### EXERCISE
Could you quote the records word for word, from the line that contains "Task: Open the All Airline selector field" through the line that contains "Action: tap(146, 54)", leaving the pictures out?

### RECORDS FOR THE TASK

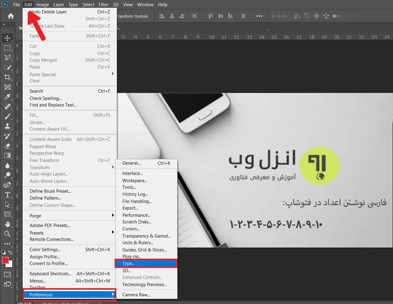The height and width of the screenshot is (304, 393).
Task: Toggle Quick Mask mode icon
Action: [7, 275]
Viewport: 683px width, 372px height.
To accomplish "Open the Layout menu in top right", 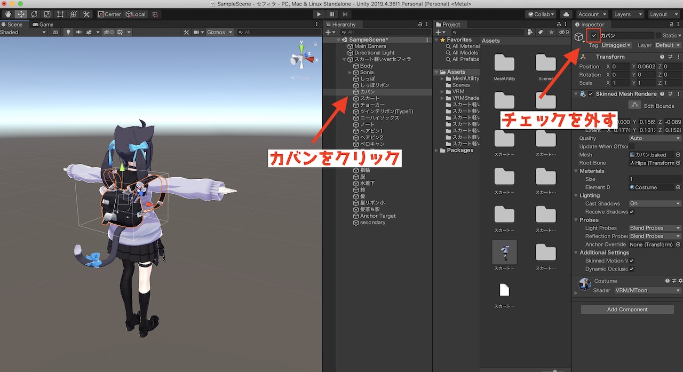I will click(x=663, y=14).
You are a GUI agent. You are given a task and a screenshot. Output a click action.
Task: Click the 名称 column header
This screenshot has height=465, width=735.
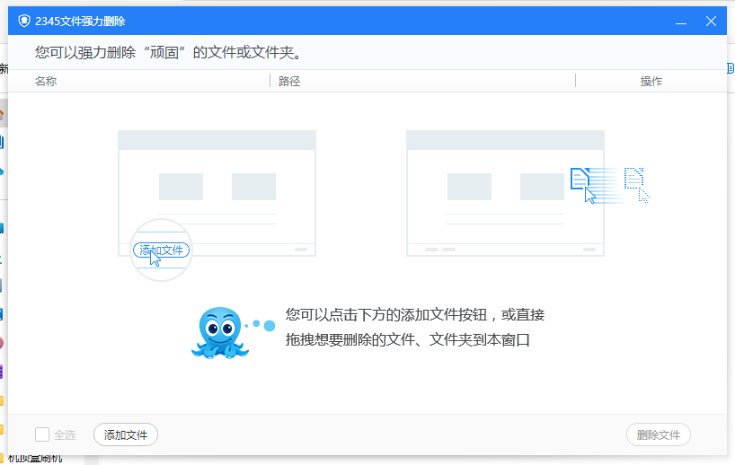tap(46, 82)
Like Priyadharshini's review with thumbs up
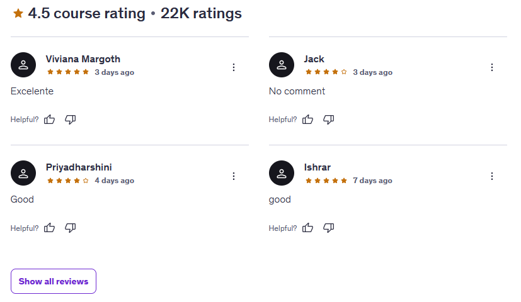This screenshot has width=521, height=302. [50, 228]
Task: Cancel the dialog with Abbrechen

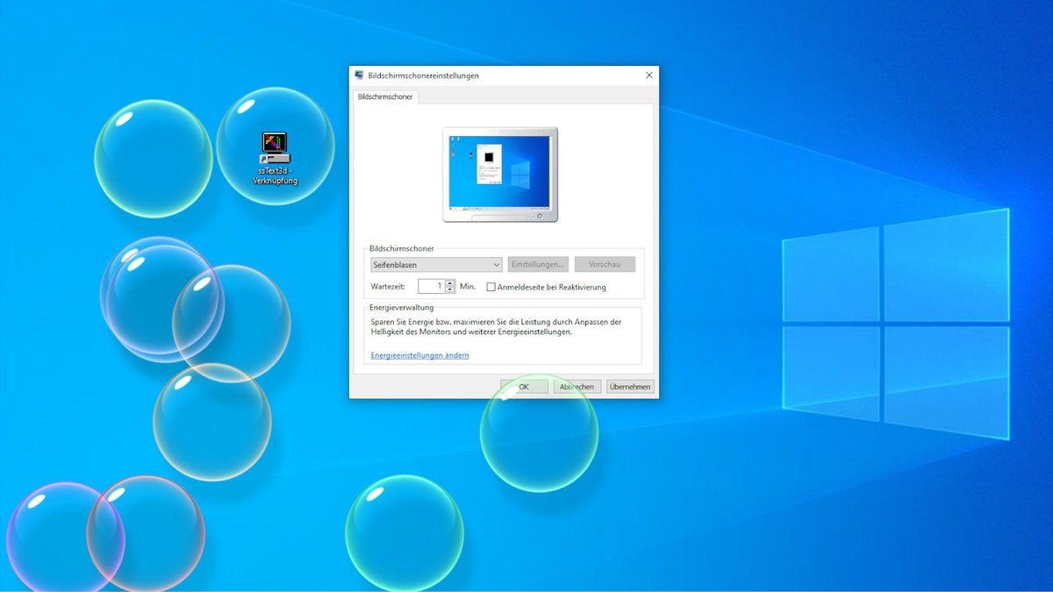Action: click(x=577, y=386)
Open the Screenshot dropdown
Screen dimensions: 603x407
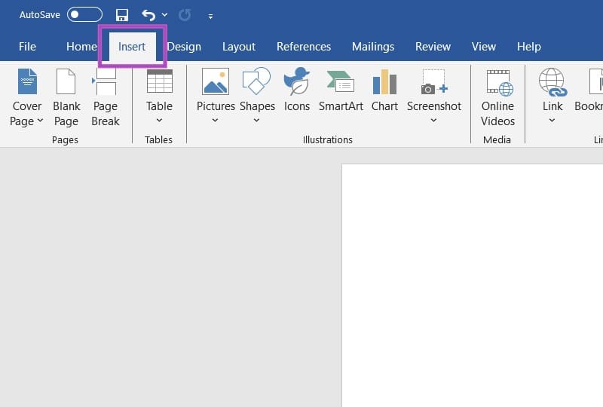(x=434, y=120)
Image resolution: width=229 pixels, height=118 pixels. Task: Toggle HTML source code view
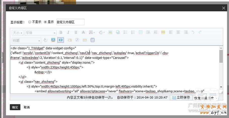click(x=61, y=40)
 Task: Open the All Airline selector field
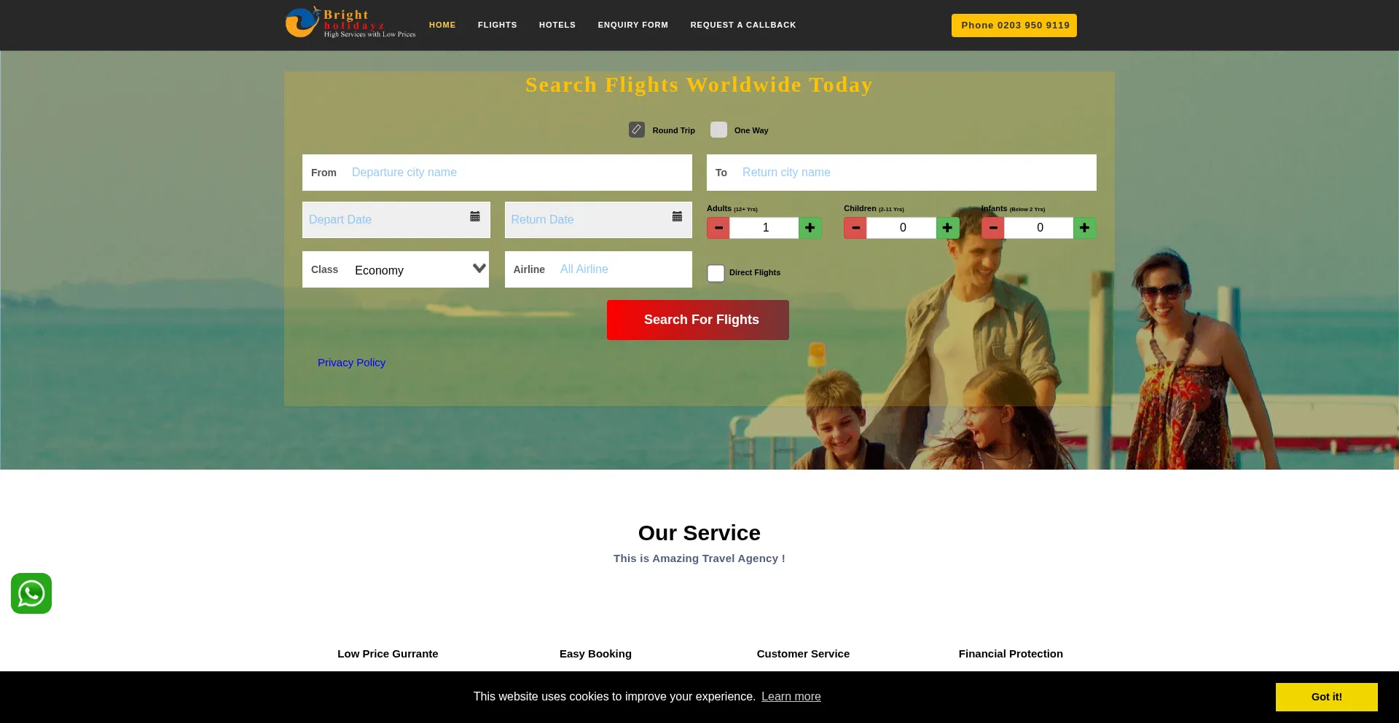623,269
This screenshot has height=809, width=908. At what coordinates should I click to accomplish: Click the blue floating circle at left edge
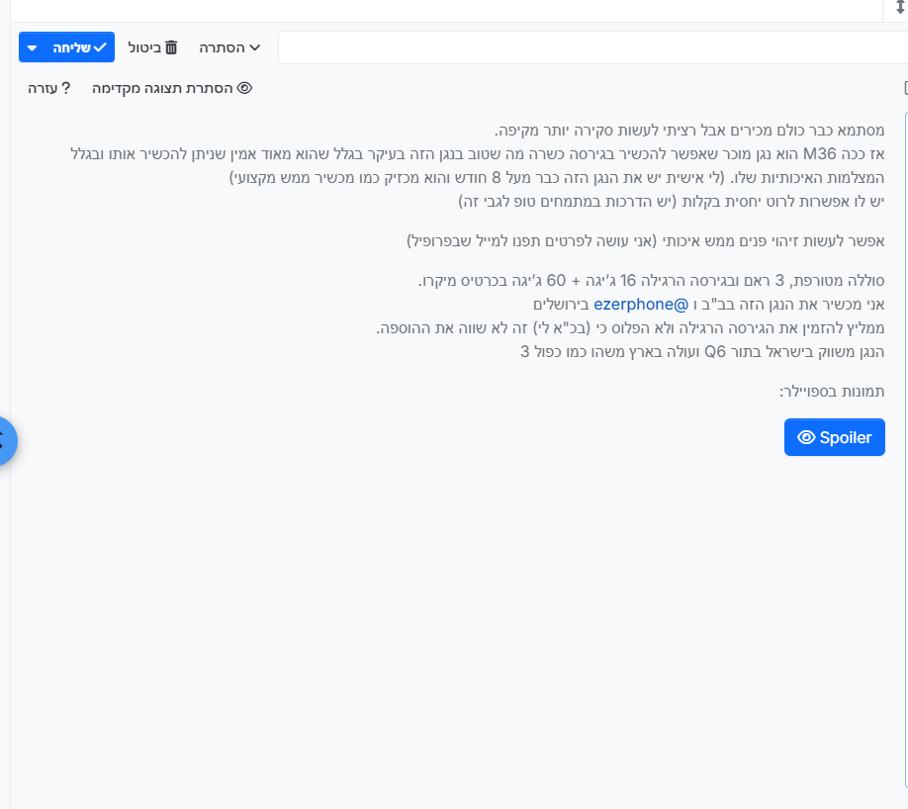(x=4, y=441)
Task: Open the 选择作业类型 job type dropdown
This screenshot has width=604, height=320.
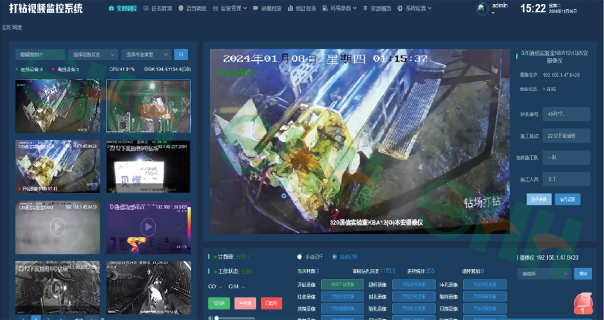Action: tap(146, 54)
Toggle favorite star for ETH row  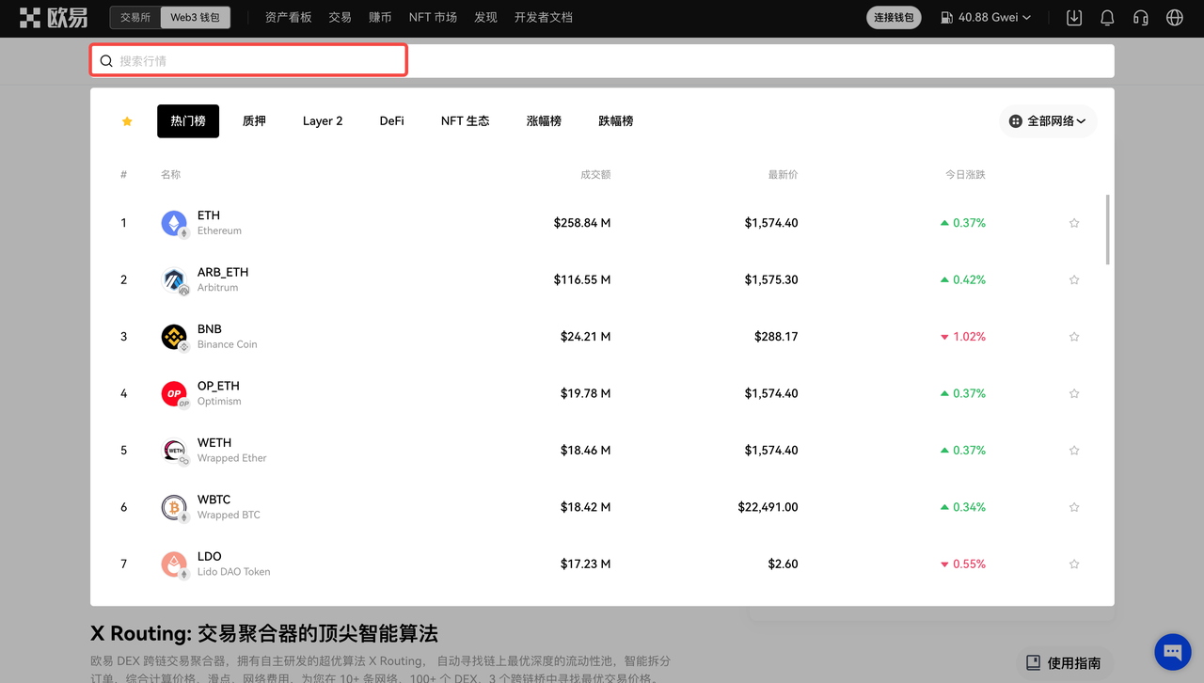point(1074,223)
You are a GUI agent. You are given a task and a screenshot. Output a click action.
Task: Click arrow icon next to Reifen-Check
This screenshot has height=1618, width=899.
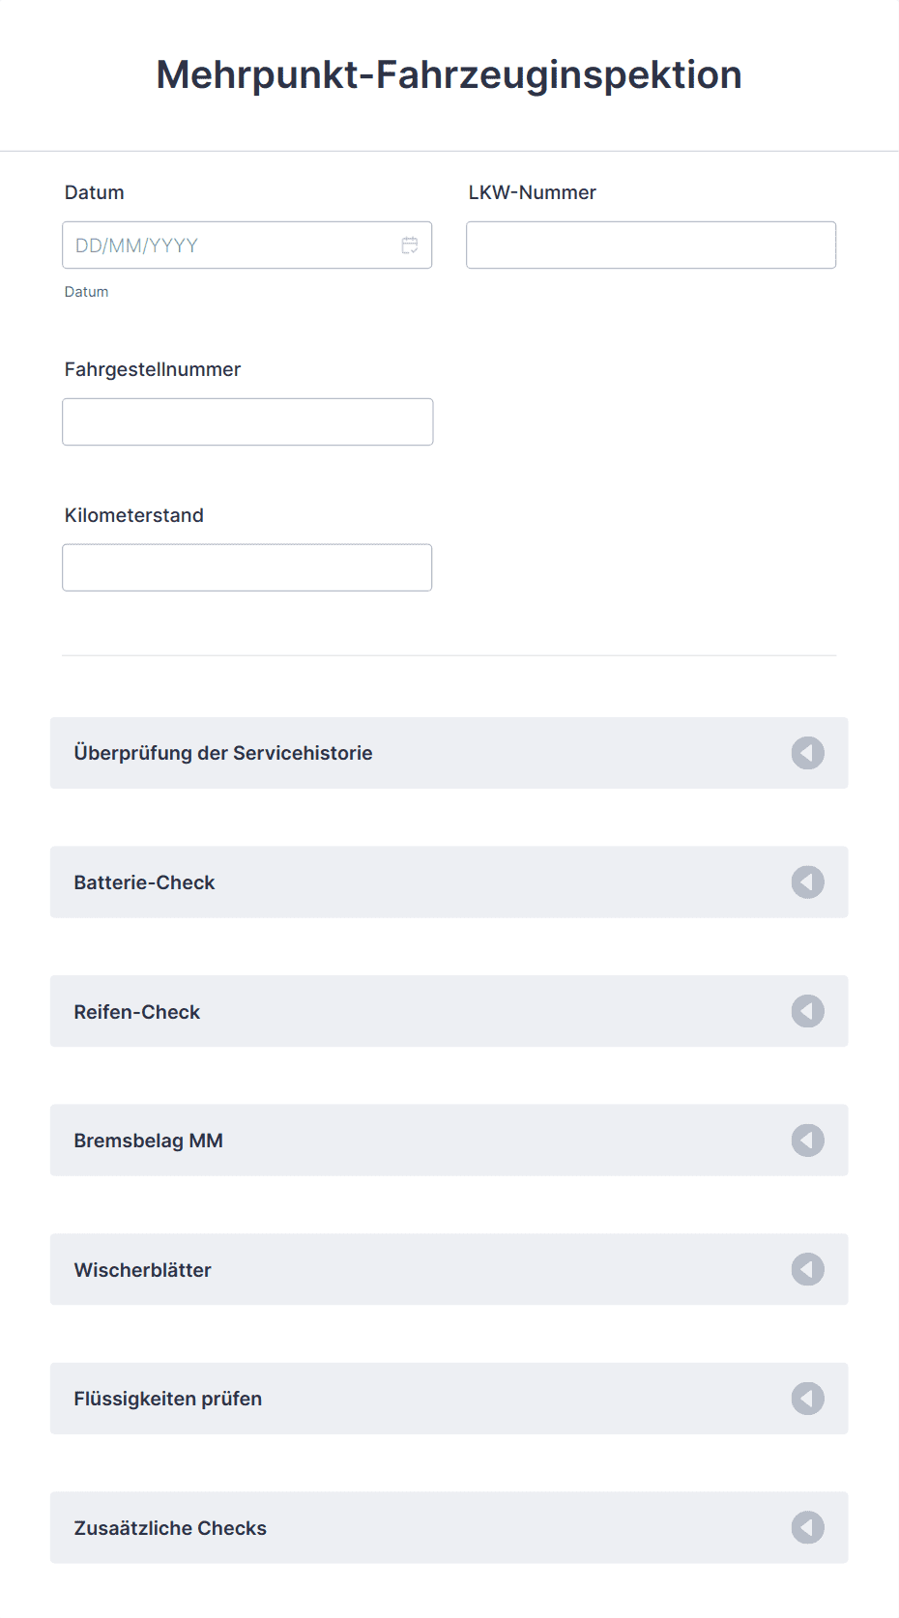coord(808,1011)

### ANSWER TO THIS PROBLEM
 Task: Open the All Airline selector field
623,269
This screenshot has height=809, width=908. At what coordinates should I click to accomplish: Click the blue floating circle at left edge
(x=4, y=441)
Task: Open the 选择作业类型 job type dropdown
This screenshot has width=604, height=320.
Action: tap(146, 54)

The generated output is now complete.